La importancia del debate ha quedado reflejada en las ponencias a debate en el pleno del Consello de Comunidades Galegas clausurado ayer en Montevideo y en el que la Secretaría Xeral de Emigración consiguió reunir al noventa por ciento de las cuarenta entidades que lo conforman. En el apartado dedicado a la galleguidad, la emigración ha incluido como demandas políticas la depuración del Censo de Residentes Ausentes (Cera) y la petición para que los datos del Padrón de Españoles en el Exterior pueda estar, "como instrumento de localización", a disposición de los gobiernos de las comunidades autónomas.
En la misma ponencia ha quedado recogida una primera definición de emigrantes retornados en la que se contempla el requisito de la nacionalidad española previo a la fijación de la residencia. La propuesta contempla la convocatoria de ayudas extraordinarias para asegurar un tiempo mínimo de subsistencia.
. mcastro@elcorreogallego.es
A por los nietos de los pioneros
Feijóo quiere contar con los descendientes de los emigrantes en su proyecto político y para ello pidió ayer, en el remate de su viaje, "un esfuerzo para que nuestras comunidades no se aparten de la juventud". Para conseguir ese efecto sobre la tercera generación que ya cuenta con posibilidades de adquirir la nacionalidad española, el presidente considera que es necesario comenzar la reconversión de unos centros gallegos que no han ido alejándose de los nietos de los pioneros. Aunque ya los conocía como líder de la oposición, Feijóo ha visitado varios de esos centros, cuya subsistencia comienza a tambalearse mientras sobreviven alimentándose de glorias pasadas.

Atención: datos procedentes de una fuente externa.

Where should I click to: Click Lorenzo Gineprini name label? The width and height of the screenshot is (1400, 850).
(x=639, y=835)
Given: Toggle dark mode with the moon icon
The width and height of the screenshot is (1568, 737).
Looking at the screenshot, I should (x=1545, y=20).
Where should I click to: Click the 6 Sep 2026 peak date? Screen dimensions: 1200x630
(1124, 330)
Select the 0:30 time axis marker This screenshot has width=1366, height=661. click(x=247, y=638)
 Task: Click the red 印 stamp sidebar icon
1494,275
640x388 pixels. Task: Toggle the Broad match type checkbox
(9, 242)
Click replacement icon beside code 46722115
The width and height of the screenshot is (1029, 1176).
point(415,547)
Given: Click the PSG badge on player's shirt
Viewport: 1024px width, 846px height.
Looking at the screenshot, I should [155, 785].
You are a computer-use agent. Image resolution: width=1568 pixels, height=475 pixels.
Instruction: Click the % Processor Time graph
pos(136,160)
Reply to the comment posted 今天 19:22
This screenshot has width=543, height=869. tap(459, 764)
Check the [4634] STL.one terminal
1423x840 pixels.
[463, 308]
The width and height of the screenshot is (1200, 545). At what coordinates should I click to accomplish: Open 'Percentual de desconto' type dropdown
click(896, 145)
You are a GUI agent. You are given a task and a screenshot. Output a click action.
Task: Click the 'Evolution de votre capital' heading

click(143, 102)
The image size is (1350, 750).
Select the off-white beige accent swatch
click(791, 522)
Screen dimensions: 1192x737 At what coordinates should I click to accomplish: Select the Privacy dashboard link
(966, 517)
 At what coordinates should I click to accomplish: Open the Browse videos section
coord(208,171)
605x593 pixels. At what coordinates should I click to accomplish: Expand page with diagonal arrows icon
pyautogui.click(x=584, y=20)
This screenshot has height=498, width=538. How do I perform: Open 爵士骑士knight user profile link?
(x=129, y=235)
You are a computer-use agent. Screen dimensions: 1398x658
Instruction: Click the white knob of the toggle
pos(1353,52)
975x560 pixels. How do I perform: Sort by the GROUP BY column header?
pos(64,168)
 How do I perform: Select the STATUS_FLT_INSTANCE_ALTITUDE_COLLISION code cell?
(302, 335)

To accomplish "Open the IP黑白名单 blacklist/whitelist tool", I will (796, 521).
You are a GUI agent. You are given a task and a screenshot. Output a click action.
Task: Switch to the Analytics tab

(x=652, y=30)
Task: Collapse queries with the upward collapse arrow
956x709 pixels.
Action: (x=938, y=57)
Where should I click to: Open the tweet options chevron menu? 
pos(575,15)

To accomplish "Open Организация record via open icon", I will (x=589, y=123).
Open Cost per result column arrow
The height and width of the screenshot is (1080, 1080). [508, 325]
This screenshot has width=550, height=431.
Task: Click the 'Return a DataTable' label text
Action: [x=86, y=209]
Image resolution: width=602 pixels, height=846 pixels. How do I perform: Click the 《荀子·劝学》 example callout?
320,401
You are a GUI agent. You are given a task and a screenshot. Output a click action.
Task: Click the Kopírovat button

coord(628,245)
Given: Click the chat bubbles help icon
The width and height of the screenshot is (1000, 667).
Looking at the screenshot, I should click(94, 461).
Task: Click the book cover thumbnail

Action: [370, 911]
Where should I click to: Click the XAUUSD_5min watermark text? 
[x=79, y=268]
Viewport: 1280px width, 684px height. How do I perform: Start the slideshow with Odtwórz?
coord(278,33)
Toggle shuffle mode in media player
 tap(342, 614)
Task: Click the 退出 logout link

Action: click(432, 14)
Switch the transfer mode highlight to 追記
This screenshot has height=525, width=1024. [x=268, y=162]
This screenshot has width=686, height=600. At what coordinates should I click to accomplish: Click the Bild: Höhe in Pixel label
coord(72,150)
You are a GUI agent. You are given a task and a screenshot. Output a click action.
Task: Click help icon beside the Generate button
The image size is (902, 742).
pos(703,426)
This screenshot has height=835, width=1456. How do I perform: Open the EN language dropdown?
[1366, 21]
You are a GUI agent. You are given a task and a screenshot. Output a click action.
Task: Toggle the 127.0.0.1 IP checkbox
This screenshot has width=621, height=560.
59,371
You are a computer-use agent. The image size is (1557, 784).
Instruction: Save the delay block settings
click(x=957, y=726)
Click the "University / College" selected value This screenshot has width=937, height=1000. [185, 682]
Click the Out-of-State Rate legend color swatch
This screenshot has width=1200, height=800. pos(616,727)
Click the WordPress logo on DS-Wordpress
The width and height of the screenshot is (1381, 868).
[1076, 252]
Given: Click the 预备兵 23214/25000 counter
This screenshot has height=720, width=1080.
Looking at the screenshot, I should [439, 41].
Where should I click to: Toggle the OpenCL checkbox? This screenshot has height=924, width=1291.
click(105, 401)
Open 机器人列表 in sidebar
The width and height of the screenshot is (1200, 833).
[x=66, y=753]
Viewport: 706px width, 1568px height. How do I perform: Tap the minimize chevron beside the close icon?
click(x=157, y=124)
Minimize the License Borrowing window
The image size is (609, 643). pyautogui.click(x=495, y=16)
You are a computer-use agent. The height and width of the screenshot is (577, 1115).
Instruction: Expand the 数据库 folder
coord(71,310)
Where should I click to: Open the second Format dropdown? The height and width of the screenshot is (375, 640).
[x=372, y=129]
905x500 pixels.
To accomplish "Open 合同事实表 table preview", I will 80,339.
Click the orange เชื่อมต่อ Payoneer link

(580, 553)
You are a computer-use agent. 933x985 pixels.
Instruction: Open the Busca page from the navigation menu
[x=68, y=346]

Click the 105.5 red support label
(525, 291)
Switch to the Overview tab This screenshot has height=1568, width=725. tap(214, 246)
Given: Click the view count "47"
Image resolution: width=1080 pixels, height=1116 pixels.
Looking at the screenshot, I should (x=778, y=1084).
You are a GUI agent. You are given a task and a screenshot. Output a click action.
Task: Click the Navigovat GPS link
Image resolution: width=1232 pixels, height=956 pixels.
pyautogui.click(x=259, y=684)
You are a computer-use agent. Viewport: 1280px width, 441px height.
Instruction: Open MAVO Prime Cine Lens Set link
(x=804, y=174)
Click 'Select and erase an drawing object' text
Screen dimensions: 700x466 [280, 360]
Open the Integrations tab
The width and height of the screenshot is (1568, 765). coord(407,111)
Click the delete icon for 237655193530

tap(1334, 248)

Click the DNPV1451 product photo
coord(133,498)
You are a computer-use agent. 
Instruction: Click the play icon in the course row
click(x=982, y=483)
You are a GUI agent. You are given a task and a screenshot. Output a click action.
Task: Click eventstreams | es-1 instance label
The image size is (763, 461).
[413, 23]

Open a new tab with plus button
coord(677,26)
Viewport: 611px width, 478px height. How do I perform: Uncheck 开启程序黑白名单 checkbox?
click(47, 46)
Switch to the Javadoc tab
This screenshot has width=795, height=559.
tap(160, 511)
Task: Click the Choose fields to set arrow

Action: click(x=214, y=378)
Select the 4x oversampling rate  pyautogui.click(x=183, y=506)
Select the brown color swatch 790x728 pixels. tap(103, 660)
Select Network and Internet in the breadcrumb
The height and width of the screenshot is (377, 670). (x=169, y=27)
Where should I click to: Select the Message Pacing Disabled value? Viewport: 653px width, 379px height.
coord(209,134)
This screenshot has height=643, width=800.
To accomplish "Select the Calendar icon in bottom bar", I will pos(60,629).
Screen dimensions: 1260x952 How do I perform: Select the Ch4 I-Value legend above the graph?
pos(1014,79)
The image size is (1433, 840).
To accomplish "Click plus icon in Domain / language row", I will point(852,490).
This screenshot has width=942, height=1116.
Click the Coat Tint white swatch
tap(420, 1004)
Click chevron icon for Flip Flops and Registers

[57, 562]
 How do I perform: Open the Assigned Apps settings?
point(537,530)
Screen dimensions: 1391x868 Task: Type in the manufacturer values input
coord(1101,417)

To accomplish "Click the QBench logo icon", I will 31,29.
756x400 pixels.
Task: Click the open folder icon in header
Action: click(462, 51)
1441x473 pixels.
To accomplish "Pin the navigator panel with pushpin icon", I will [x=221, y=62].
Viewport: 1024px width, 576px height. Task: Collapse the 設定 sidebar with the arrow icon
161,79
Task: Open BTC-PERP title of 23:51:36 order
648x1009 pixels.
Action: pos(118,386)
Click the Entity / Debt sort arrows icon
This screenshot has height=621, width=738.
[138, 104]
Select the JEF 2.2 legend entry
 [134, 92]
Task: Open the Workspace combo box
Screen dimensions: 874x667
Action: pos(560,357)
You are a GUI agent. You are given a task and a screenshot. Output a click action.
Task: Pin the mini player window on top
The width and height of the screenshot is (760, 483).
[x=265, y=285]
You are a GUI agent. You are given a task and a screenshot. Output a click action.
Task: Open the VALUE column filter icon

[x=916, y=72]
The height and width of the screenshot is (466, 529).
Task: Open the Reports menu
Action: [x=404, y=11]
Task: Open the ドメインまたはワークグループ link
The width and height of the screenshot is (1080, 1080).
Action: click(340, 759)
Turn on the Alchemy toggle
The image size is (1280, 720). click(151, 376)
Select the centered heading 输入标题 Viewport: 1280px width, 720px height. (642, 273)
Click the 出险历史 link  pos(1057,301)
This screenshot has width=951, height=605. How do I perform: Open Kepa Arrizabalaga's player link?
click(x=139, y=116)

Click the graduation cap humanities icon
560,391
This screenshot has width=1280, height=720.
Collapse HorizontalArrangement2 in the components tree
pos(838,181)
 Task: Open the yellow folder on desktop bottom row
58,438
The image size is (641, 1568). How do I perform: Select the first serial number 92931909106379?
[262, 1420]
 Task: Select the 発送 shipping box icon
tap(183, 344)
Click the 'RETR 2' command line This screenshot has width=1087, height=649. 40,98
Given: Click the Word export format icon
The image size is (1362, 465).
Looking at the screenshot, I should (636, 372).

"No perder la identidad que padres y abuelos trajeron de la tierra madre" se ha convertido en uno de los principales objetivos para el presidente de la Xunta. Aunque durante su estancia en Sudamérica no ha concretado cómo se debe llevar a cabo la fusión de los centros gallegos que defiende, Núñez Feijóo parece tener claro que su proyecto para ellos pasa por que sean "más eficaces, más fuertes y más útiles".
Antes que Obama
·· Obama también está en deuda con la emigración gallega, los precursores, según Núñez Feijóo, del We can que traspasó fronteras fueron los gallegos de la diáspora, que en un precursor ejercicio de confianza en si mismos se plantaron ante sus paisanos diciendo "nos podemos".